Jerry’s resurrection

Former Soho standby Jerry’s, once a brunch-time must for the hip Downtown set, will live again when an offshoot of the original restaurant opens next month in Tribeca.

Jerry Joseph’s former Prince St. restaurant closed last summer after two decades in the neighborhood, with the owner subsequently opening a fast-food Asian cuisine eatery on Chambers St. this spring. But the new venture only lasted a few months, and recently a red banner similar to the one that hung outside 101 Prince St. went up at the space between Church St. and Broadway.

With interest piqued among Jerry’s longtime devotees, Joseph delivered the much-anticipated confirmation to our inbox: “My partners and I will open a Jerry’s Cafe in the early part of September,” he said, anticipating an opening date the week of Sept. 8. “I am still interviewing for a chef, and the construction is near completion.”

Joseph added that 80 percent of the space will be made up booths and banquettes.

“We will strive to re-create the casual atmosphere that our guests were accustomed to and create a menu that is current yet reminiscent of the old Jerry’s,” he said.

Downtown slowdown

Commercial leasing activity Down-town proved sluggish in July in most of the area’s submarkets, suggesting a summer slowdown that lagged almost a third behind its monthly average.

After a robust June that saw 380,000 square feet of signings, activity tapered off to just 220,000 square feet in July with almost all neighborhoods showing drops, according to a monthly report from CB Richard Ellis.

The Midtown South study area — made up of the Park Ave. South/Madison Square, Chelsea, Flatiron, Union Square, Noho/Soho and Hudson Square/Tribeca submarkets — only showed growth in the Noho/Soho segment, due to Weitz and Luxenberg PC’s taking of 84,200 square feet of space at 700 Broadway.

Otherwise, the area’s total activity was down 31 percent from the five-year monthly average of 320,000 square feet. The Union Square submarket’s 10,000 square feet of singings clocked in at approximately half its average, while Hudson Square/Tribeca’s more than 50,000 square feet of activity fell only slightly below its average.

The area’s availability rate dropped slightly, by 0.2 percent, to end the month at 9.7 percent, with availability a full percentage point higher at the same time last year.

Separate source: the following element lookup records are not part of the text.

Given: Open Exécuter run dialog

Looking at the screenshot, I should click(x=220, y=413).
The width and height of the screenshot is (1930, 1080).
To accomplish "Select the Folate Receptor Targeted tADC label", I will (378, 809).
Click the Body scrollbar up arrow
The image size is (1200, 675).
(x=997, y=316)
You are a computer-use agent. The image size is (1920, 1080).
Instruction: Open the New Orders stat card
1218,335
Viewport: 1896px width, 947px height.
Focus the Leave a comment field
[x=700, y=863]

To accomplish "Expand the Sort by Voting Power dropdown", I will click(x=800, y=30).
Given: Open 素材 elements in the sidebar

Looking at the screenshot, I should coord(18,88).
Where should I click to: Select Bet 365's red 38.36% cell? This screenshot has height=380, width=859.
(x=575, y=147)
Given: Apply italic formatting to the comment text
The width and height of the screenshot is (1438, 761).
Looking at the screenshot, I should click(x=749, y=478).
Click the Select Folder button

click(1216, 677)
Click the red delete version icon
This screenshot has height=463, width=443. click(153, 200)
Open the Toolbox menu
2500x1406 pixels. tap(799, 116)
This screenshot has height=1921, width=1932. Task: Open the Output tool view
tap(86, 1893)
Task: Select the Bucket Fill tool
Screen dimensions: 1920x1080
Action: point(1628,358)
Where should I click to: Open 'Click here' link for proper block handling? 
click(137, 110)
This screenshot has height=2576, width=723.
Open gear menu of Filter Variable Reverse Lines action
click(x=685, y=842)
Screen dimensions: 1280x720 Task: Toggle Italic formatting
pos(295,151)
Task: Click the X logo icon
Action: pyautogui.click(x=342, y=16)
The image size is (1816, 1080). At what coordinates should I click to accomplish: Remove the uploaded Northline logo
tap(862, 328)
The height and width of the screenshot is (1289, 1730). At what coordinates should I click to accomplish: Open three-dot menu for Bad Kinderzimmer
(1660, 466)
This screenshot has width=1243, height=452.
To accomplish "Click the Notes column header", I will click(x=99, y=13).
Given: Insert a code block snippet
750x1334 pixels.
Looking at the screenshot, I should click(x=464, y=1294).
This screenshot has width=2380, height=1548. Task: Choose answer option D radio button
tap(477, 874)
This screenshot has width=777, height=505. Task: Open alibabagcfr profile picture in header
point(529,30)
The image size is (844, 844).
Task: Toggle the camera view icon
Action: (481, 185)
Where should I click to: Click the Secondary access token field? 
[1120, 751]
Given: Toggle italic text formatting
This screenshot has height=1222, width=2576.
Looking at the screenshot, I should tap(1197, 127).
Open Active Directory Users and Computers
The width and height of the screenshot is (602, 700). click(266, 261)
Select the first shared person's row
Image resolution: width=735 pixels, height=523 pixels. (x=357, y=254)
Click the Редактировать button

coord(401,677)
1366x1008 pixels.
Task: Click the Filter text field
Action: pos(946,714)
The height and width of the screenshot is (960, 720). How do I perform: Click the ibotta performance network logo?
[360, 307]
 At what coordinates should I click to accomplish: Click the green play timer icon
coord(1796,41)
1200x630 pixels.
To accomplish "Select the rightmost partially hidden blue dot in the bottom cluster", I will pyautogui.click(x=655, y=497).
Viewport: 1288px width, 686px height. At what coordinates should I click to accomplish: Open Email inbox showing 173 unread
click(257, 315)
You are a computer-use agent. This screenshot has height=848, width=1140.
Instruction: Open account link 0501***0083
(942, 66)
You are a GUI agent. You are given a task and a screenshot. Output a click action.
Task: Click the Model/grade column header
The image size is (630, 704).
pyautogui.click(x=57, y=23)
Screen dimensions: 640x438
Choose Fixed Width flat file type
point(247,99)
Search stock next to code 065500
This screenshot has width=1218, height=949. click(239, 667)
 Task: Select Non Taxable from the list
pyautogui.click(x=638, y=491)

Over all, year-to-date activity sat at 1.76 million square feet, trailing the prior year’s 2.33 million square feet by 24 percent.

Bloggers’ banquet

As is just about every office workingman’s and -woman’s custom, Mixed Use loves trolling the blogs for the best bits of New York news that either slip through the cracks or are skipped over by the mainstream press. Two of our newest online favorites — EV Grieve and Bowery Boogie — regularly offer insightful takes on the city’s changing Downtown landscape from the view of neighborhood watchdog.

The mournfully named EV Grieve, originally incarnated late last year as a tribute to the then-thought-to-be shuttering dive bar Sophie’s, has grown into a go-to source for daily tidbits from the East Village. Featuring everything from original photos of street exotica and classic concert videos to reports culled from other media, the site offers a balanced and relatively opinion-free — for a blog, anyway — analysis of an area overwhelmed by real estate interests.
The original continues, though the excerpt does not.